6. Flexibility within businesses
Organizations themselves have had to demonstrate a great deal of agility from within. Chinese business leaders soon realized that some departments would see a drop in demand, so made the decision to move staff over to busier areas.
But in a lot of situations, it wasn’t as easy as transferring to different corners of the company. For example in retail, many B2C businesses were forced to close many of their bricks and mortar outlets through the peak of the outbreak. It has been a struggle for many businesses to transfer the skills of shop floor staff to elsewhere in the business, and but some companies have come up with innovative solutions. Lin Qingxuan, for example, a cosmetics company, redeployed all its customer-facing staff to work from home. They then set up influencer accounts on social media to show off the products and drive online sales.
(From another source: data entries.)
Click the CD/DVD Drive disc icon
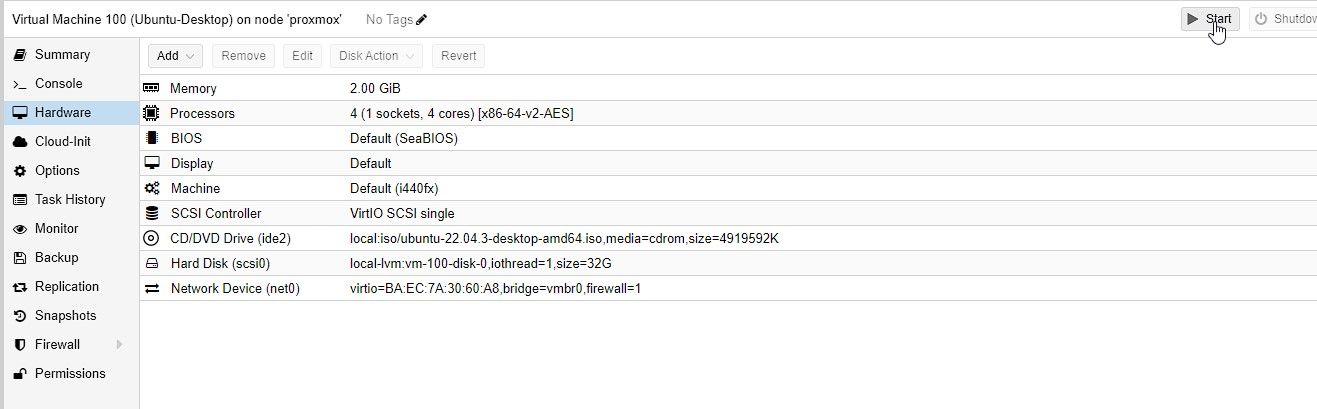Screen dimensions: 1317x409 tap(152, 238)
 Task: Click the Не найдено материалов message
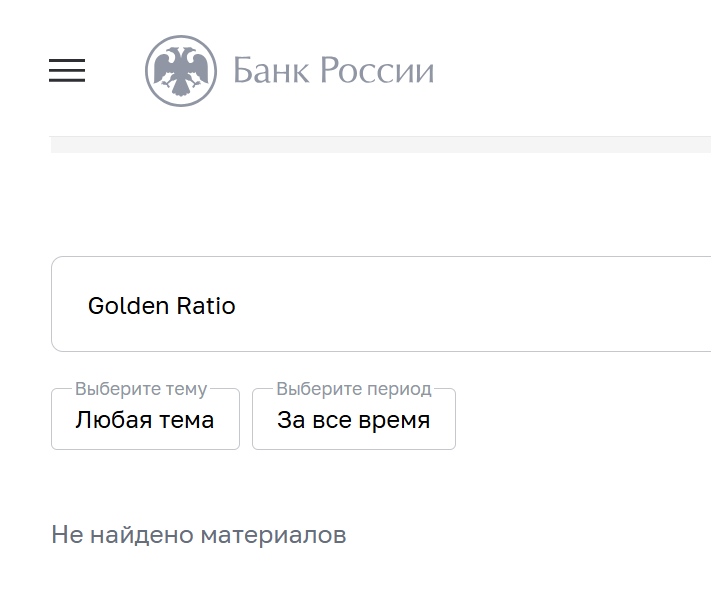pos(198,535)
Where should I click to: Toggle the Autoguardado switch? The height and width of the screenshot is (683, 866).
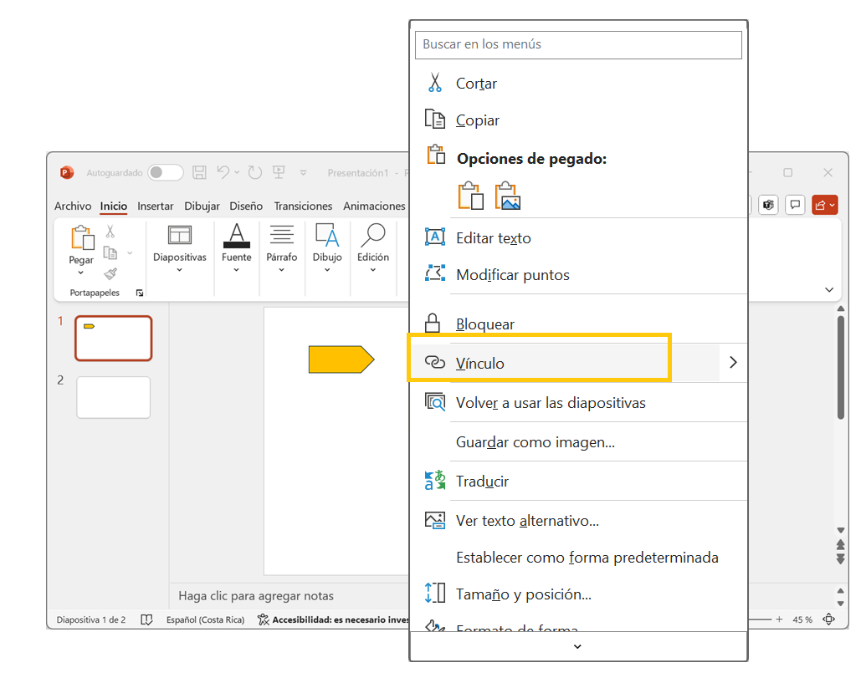(165, 172)
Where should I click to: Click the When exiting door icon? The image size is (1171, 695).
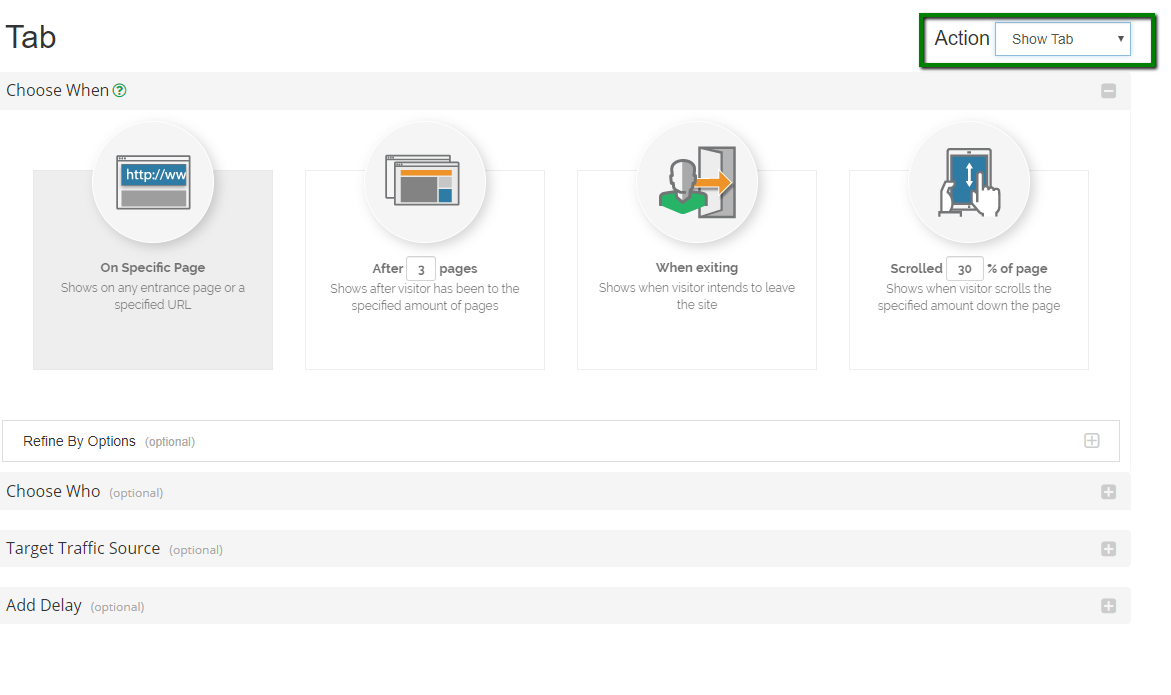point(697,182)
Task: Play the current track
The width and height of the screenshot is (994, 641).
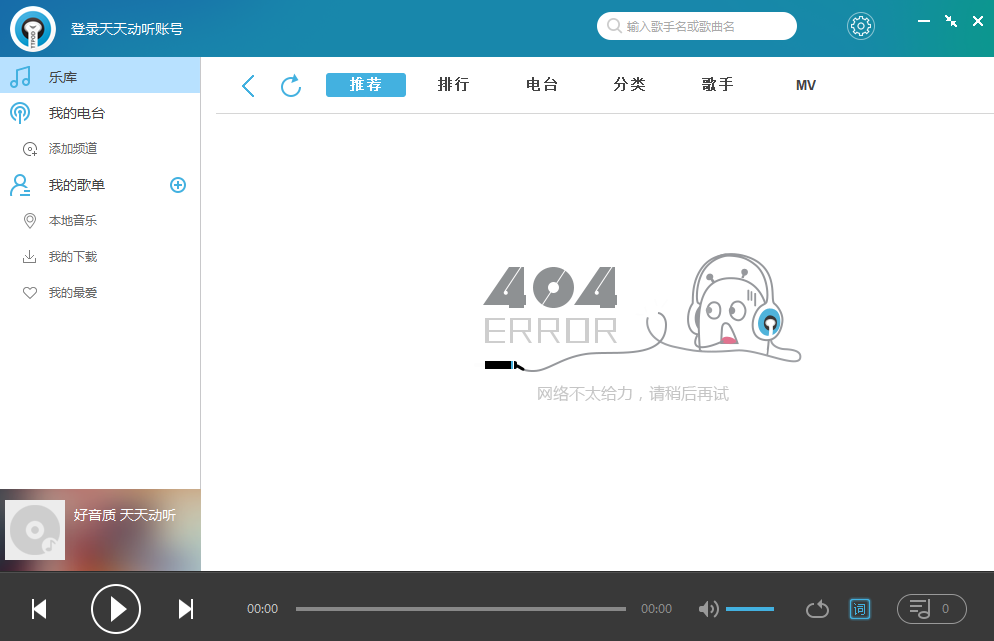Action: coord(116,608)
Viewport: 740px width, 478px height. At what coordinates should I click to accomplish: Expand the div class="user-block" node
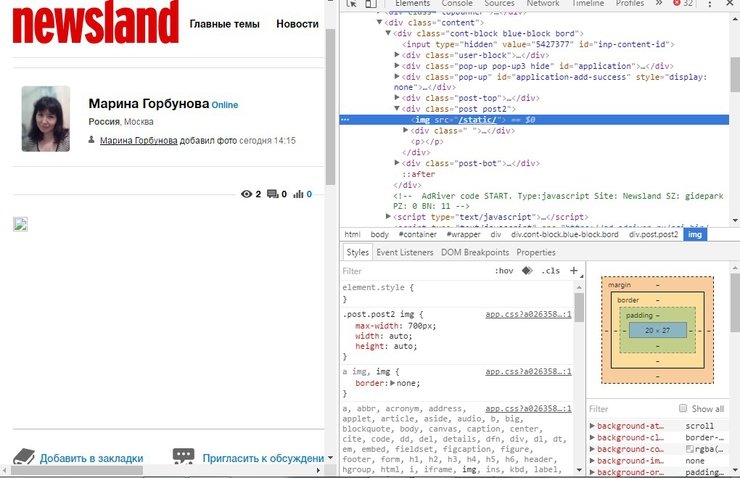398,55
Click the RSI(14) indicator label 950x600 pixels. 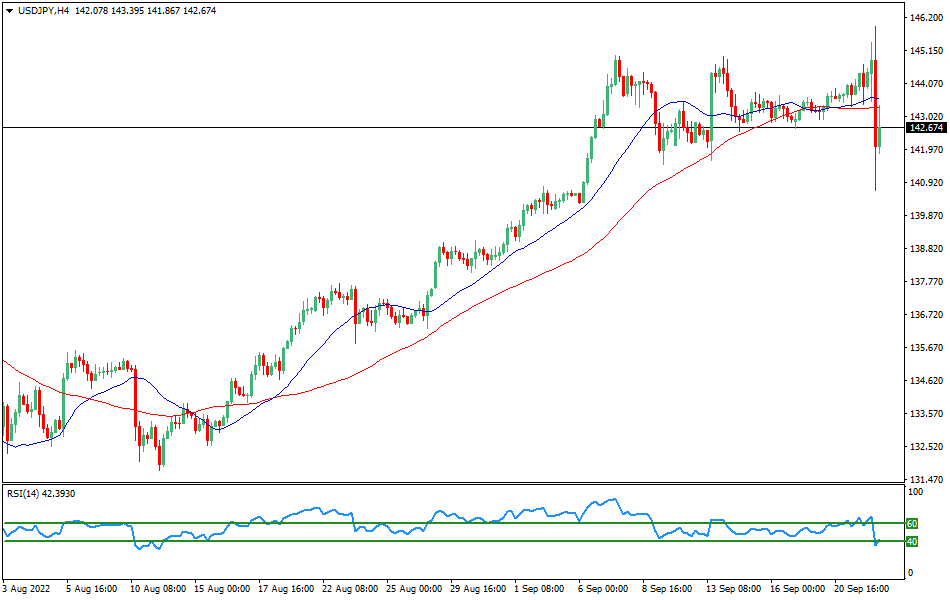[x=26, y=493]
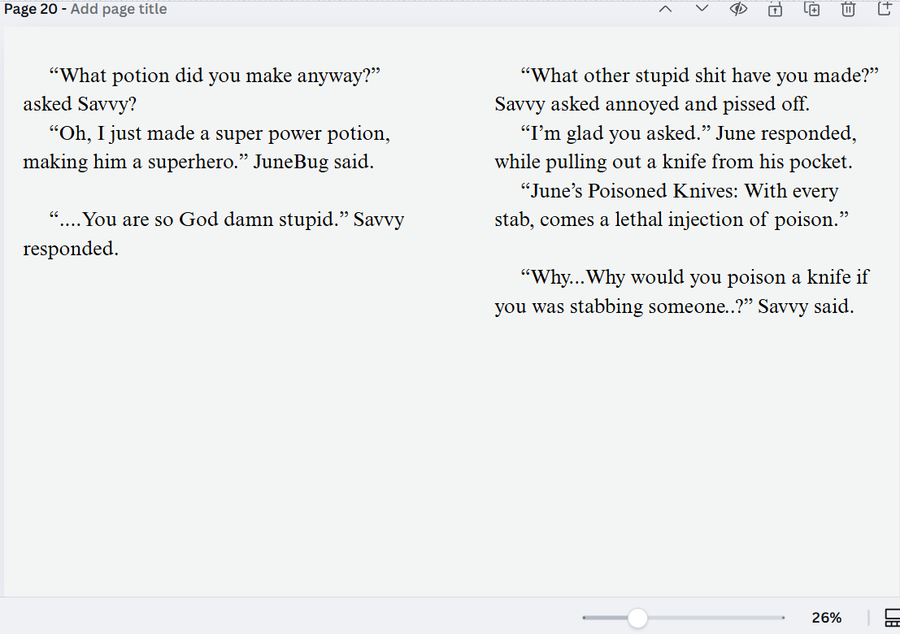Image resolution: width=900 pixels, height=634 pixels.
Task: Open the 26% zoom level menu
Action: click(827, 618)
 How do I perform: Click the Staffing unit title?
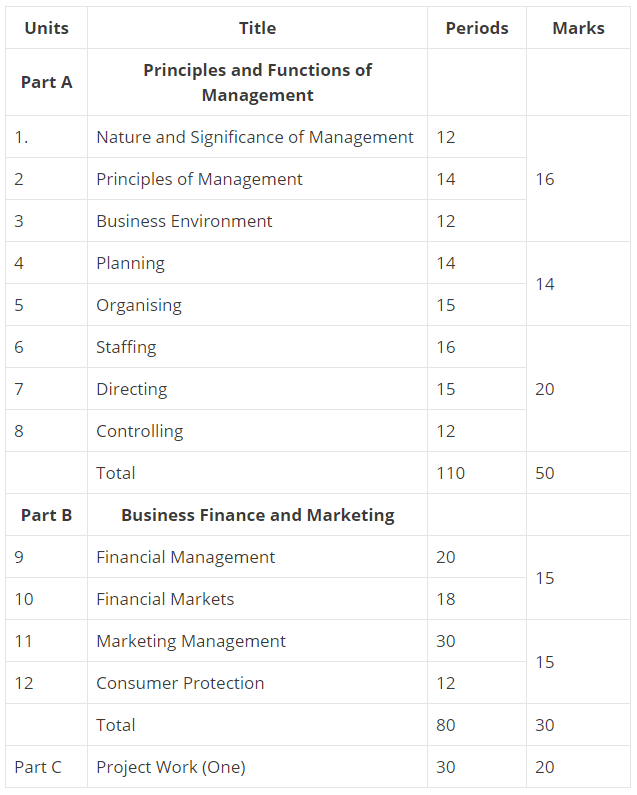click(126, 347)
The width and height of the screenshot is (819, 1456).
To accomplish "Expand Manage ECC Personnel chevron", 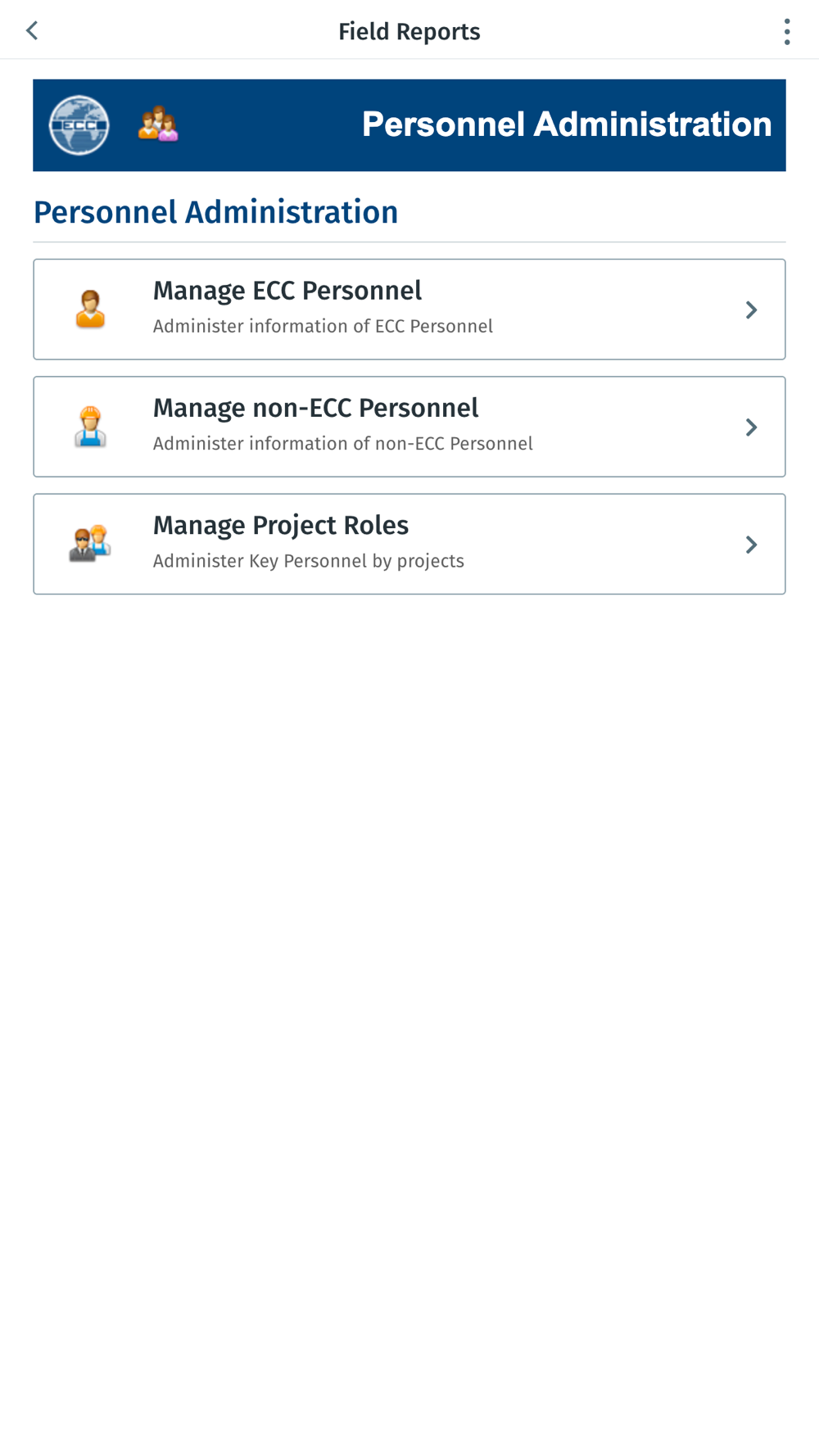I will 751,310.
It was this move that helped them see their sales in Wuhan double from the previous year’s.
7. Fighting against misinformation
We’ve already seen the queues outside supermarkets; the toilet roll stock depletion, the high level of anxiety on Twitter. It’s clear that in times of uncertainty, a lot of catastrophizing goes on. This is exacerbated through a lack of a clear understanding of the situation. Misinformation is bad for business, which is why organizations need to provide one source of truth for their employees to follow.
Many businesses have utilized their company intranet to counteract this. Strong leadership from CEOs and MDs are necessary, and regular updates are recommended. In China, businesses have relied heavily on services from the likes of Tencent’s Medipedia, a health encyclopedia. Throughout the outbreak, this site has continually updated to include new entries on coronavirus symptoms, medical treatment, and preventive measures, which are edited and reviewed by renowned medical experts. A tech company, Baidu, has been displaying a virus map, showing real-time locations of confirmed and suspected cases to help people keep abreast of affected areas – something that can change from week to week. A myth-busting site, JianZhen, has also been promoted by businesses that encourage employees to scrutinize the information they receive from other online channels.
Business in a post-coronavirus world
From shaking hands to office hygiene levels, the pandemic has undoubtedly made us question our traditional business practices.
As the shutters go down across Europe and America, we are learning what habits we could really live without. How many meetings are fundamentally necessary? Do we all need to cram onto packed train carriages to sit in close quarters with colleagues five days a week? How effective is expensive and lengthy business travel to meet clients and customers?
While crises carry major loss and tragedy, they also have unexpected consequences which change the landscape. The second world war saw massive leaps in healthcare as a desperate scramble to keep up with the devastation. Post-war, the economy meant the introduction of rationing, which saw a generation of children with lower mortality rates, and the best-nourished generation of pregnant women in history. After the 2008 financial crash, four-day weeks, the gig economy – were brought about and normalized, introducing a more flexible way of working.
In light of these events, could the coronavirus be a catalyst for change? It may seem a little hasty to envision right now, but once this period of flux is over – and it will be over in the not so distant future – how will the landscape have changed? Will the crisis have enabled us to streamline the way we work? Making us more accountable and more efficient? When we fully recover from this present threat, cutting off the fat of business traditions could be a welcome consequence of a dreadful chapter in world history.